The machine learning toolbox's focus is on large scale kernel methods and
especially on Support Vector Machines (SVM)[1]. It provides a generic SVM
object interfacing to several different SVM implementations, among them the
state of the art LibSVM[2] and SVMlight[3].  Each of the SVMs can be
combined with a variety of kernels. The toolbox not only provides efficient
implementations of the most common kernels, like the Linear, Polynomial,
Gaussian and Sigmoid Kernel but also comes with a number of recent string
kernels as e.g. the Locality Improved[4], Fischer[5], TOP[6], Spectrum[7],
Weighted Degree Kernel (with shifts)[8][9][10]. For the latter the efficient
LINADD[10] optimizations are implemented.  Also SHOGUN offers the freedom of
working with custom pre-computed kernels.  One of its key features is the
``combined kernel'' which can be constructed by a weighted linear combination
of a number of sub-kernels, each of which not necessarily working on the same
domain. An optimal sub-kernel weighting can be learned using Multiple Kernel
Learning[11][12][16].
Currently SVM 2-class classification and regression problems can be dealt
with. However SHOGUN also implements a number of linear methods like Linear
Discriminant Analysis (LDA), Linear Programming Machine (LPM), (Kernel)
Perceptrons and features algorithms to train hidden markov models.
The input feature-objects can be dense, sparse or strings and
of type int/short/double/char and can be converted into different feature types.
Chains of ``preprocessors'' (e.g. substracting the mean) can be attached to
each feature object allowing for on-the-fly pre-processing.

INTERFACES

SHOGUN is implemented in C++ and interfaces to Matlab(tm), R, Octave, 
Java, C#, Ruby, Lua and Python.

PLATFORMS

Debian GNU/Linux, Mac OSX and WIN32/CYGWIN are supported platforms (see
the INSTALL file for generic and platform specific installation instructions)

APPLICATIONS

We have successfully used this toolbox to tackle the following sequence
analysis problems: Protein Super Family classification[6],
Splice Site Prediction[8][13][14], Interpreting the SVM Classifier[11,12],
Splice Form Prediction[8], Alternative Splicing[9] and Promotor
Prediction[15]. Some of them come with no less than 10
million training examples, others with 7 billion test examples.

LICENSE

Except for the files classifier/svm/Optimizer.{cpp,h},
classifier/svm/SVM_light.{cpp,h}, regression/svr/SVR_light.{cpp,h}
and the kernel caching functions in kernel/Kernel.{cpp,h}
which are (C) Torsten Joachims and follow a different
licensing scheme (cf. LICENSE.SVMLight) SHOGUN is licensed under the GPL
version 3 or any later version (cf. LICENSE).

AVAILABILITY

SHOGUN can be downloaded at
	http://www.shogun-toolbox.org

REFERENCES

[1] C.~Cortes and V.N. Vapnik.  Support-vector networks.
	Machine Learning, 20(3):273--297, 1995.

[2] J. Liu, S. Ji, and J. Ye. SLEP: Sparse Learning with Efficient Projections. Arizona State University, 2009. 
	http://www.public.asu.edu/~jye02/Software/SLEP.
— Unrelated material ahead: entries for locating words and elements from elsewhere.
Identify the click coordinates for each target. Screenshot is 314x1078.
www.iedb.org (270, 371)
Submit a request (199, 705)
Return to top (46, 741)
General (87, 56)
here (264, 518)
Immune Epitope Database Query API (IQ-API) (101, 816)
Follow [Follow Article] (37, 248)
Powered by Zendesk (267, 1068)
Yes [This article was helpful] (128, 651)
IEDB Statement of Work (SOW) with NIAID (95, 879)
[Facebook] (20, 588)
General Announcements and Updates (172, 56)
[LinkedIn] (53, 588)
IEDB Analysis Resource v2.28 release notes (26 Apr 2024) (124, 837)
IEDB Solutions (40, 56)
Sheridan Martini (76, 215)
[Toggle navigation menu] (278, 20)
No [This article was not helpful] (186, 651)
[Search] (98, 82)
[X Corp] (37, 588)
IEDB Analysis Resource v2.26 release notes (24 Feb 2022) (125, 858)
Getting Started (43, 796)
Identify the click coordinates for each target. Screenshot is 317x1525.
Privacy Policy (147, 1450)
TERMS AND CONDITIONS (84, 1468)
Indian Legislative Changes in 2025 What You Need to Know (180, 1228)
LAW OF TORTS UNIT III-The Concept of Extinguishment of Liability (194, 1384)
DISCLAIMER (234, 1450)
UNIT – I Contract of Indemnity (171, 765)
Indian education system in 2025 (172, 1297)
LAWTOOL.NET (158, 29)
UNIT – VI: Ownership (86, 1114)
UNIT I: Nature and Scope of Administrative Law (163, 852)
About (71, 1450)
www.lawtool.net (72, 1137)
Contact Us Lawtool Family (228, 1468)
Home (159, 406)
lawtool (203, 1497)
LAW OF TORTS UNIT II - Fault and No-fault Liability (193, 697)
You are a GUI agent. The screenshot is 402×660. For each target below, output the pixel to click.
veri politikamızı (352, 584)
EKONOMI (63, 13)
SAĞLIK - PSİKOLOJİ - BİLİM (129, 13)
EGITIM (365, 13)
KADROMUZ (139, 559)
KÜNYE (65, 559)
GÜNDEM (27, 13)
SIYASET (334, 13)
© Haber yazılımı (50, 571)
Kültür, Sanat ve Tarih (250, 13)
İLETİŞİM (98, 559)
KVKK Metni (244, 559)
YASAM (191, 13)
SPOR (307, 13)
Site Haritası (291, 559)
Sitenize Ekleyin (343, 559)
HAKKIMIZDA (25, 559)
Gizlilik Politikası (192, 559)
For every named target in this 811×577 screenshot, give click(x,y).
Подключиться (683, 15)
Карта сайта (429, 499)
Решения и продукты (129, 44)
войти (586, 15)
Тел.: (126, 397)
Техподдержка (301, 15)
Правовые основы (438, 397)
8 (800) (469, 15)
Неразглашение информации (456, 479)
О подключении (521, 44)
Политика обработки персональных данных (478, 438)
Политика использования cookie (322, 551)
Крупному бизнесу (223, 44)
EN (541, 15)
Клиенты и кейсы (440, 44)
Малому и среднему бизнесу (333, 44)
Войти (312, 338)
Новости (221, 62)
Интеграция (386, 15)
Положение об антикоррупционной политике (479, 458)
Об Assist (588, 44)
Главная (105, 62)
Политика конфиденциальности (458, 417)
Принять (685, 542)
[3] C.-C. Chang and C.-J. Lin.  Libsvm: Introduction and benchmarks.
	Technical report, Department of Computer Science and Information
	Engineering, National Taiwan University, Taipei, 2000.

[4] T.Joachims. Making large-scale SVM learning practical. In B.~Schoelkopf,
	C.J.C. Burges, and A.J. Smola, editors, Advances in Kernel Methods -
	Support Vector Learning, pages 169--184, Cambridge, MA, 1999. MIT Press.

[5] A.Zien, G.Raetsch, S.Mika, B.Schoelkopf, T.Lengauer, and K.-R.
	Mueller. Engineering Support Vector Machine Kernels That Recognize
	Translation Initiation Sites. Bioinformatics, 16(9):799-807, September 2000.

[6] T.S. Jaakkola and D.Haussler.Exploiting generative models in
	discriminative classifiers. In M.S. Kearns, S.A. Solla, and D.A. Cohn,
	editors, Advances in Neural Information Processing Systems, volume 11,
	pages 487-493, 1999.

[7] K.Tsuda, M.Kawanabe, G.Raetsch, S.Sonnenburg, and K.R. Mueller.
	A new discriminative kernel from probabilistic models.
	Neural Computation, 14:2397--2414, 2002.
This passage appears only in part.